══ Records for the task ══
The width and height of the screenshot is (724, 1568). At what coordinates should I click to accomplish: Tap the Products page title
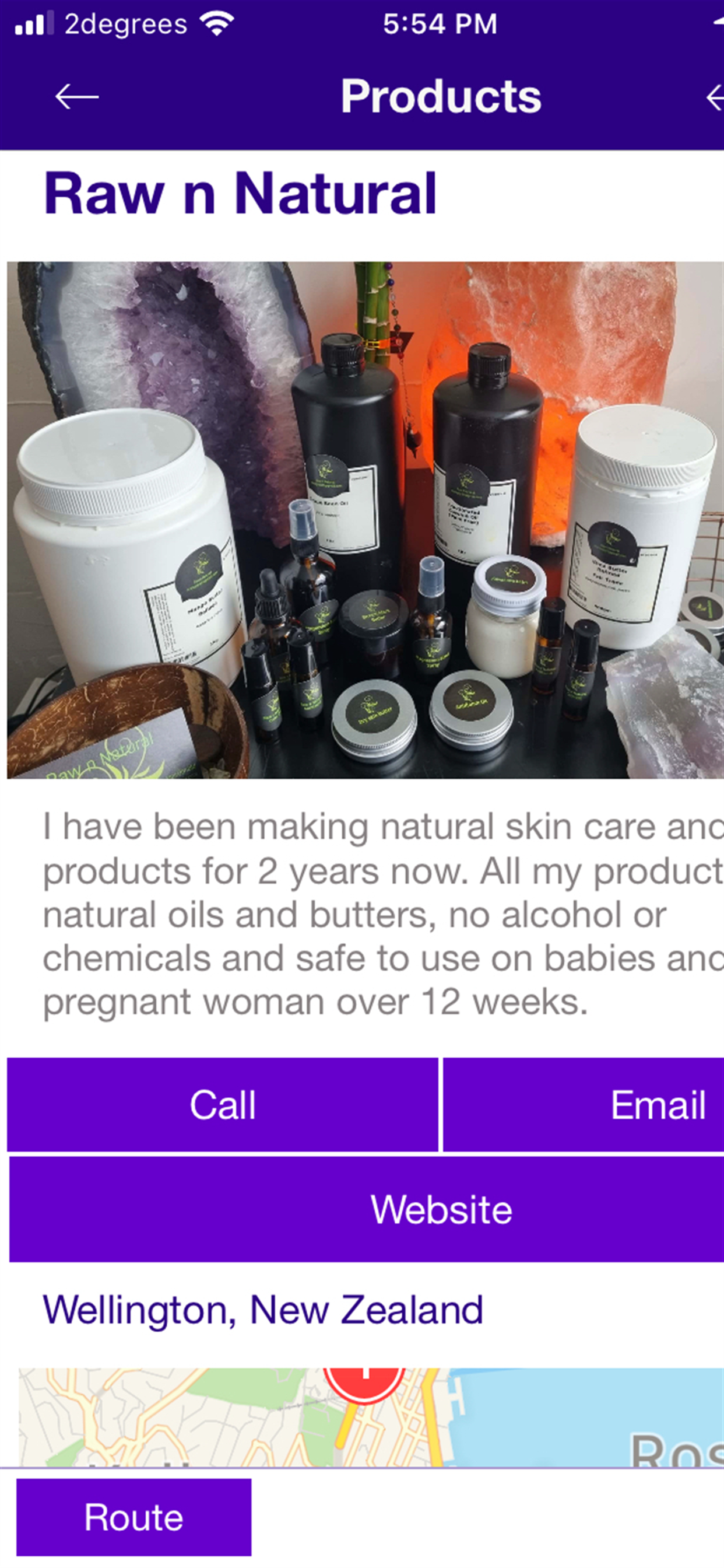(x=441, y=96)
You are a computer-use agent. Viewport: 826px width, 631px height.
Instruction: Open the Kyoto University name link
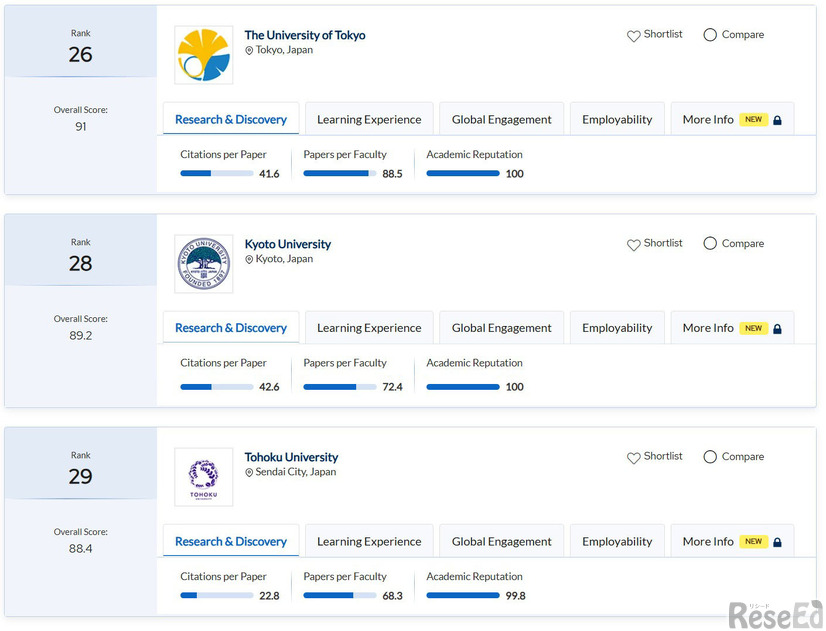point(288,244)
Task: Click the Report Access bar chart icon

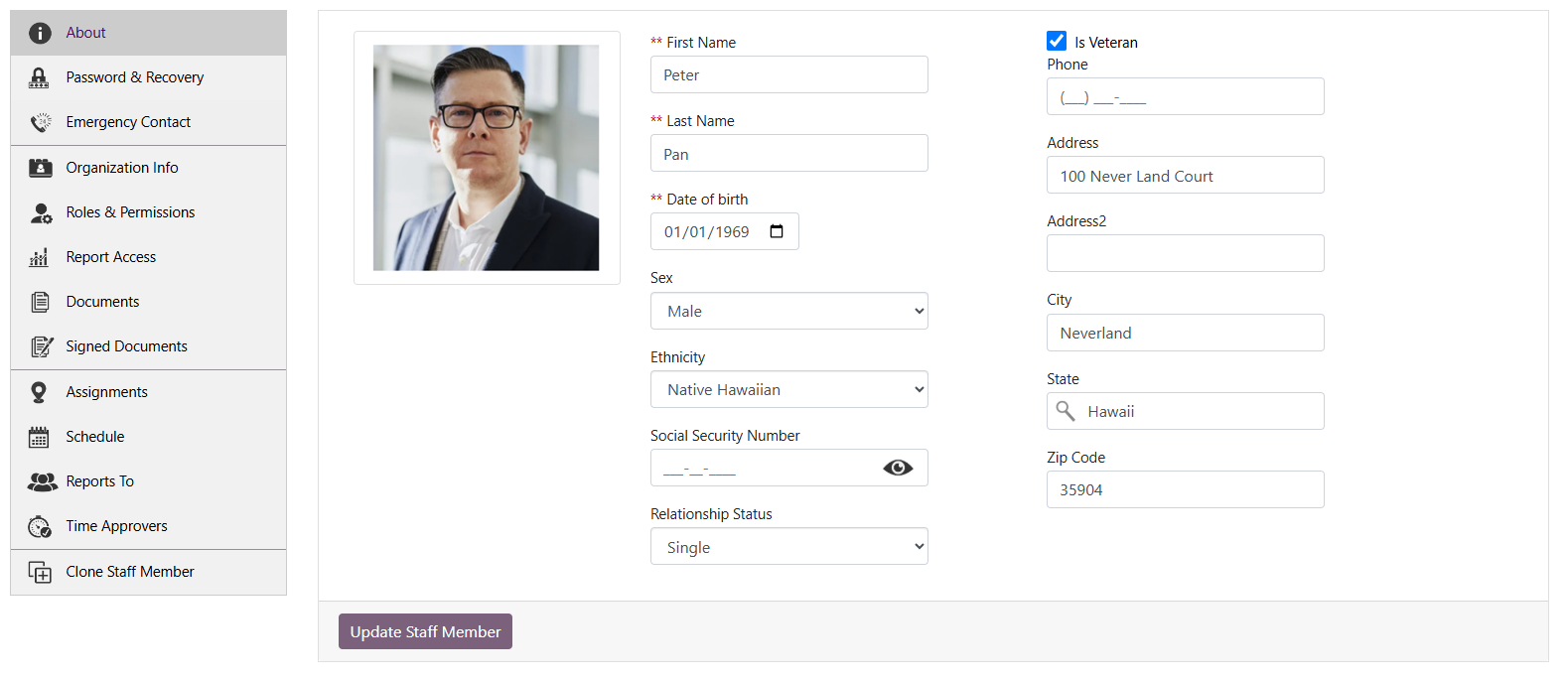Action: coord(39,256)
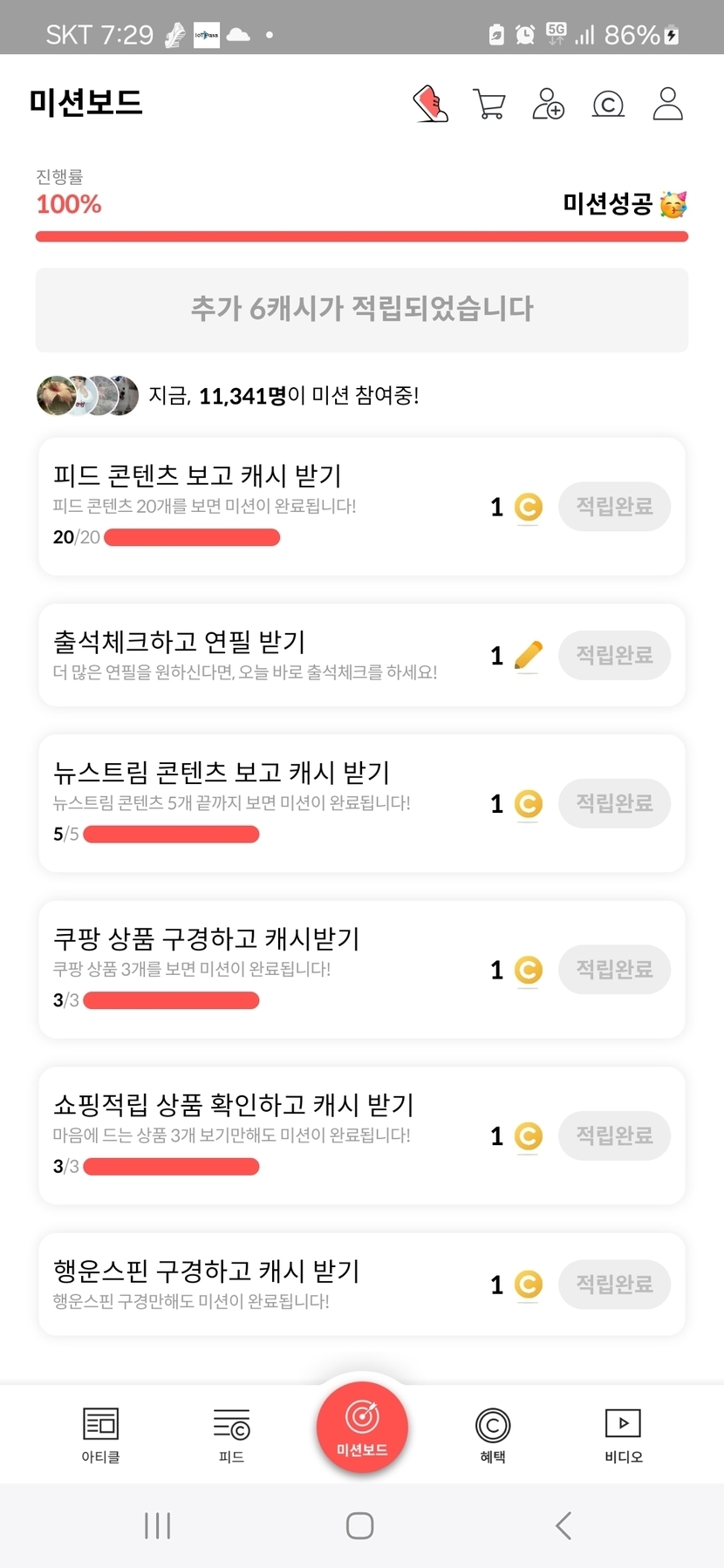This screenshot has height=1568, width=724.
Task: Open the 혜택 tab
Action: pyautogui.click(x=493, y=1435)
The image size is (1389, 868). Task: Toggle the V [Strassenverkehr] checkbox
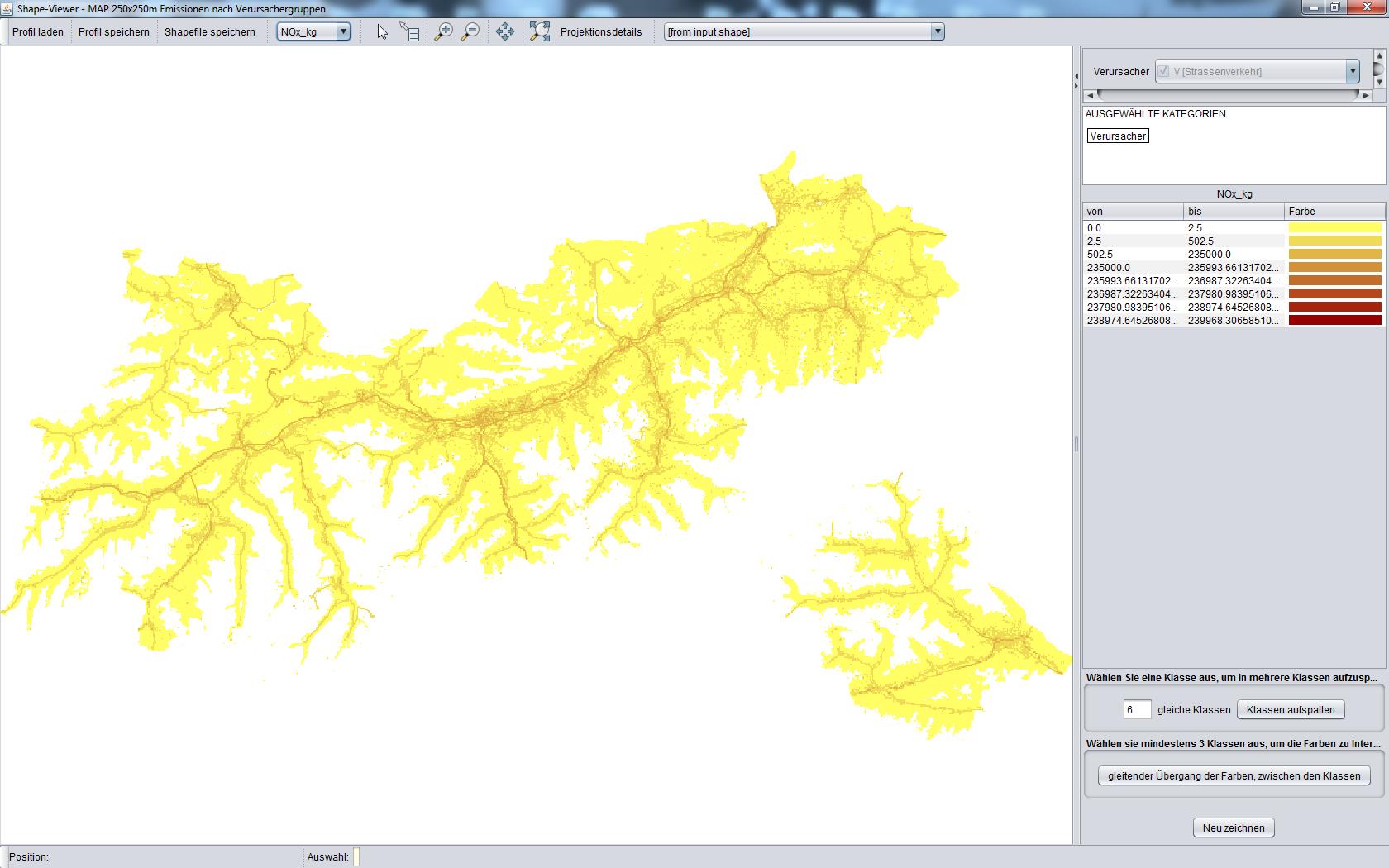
═══
*What is being asked*: Aside from the pictures, copy all of the entries exactly.

*Exercise solution*:
The width and height of the screenshot is (724, 1568). At what coordinates should I click to accomplish: Tap the Products page title
(x=441, y=96)
You are a computer-use agent. Viewport: 826px width, 631px height.
Instruction: Open the Kyoto University name link
point(288,244)
Task: Click the Report Access bar chart icon

Action: coord(39,256)
This screenshot has height=1568, width=724.
Task: Open the 혜택 tab
Action: pyautogui.click(x=493, y=1435)
The image size is (1389, 868). Task: Toggle the V [Strassenverkehr] checkbox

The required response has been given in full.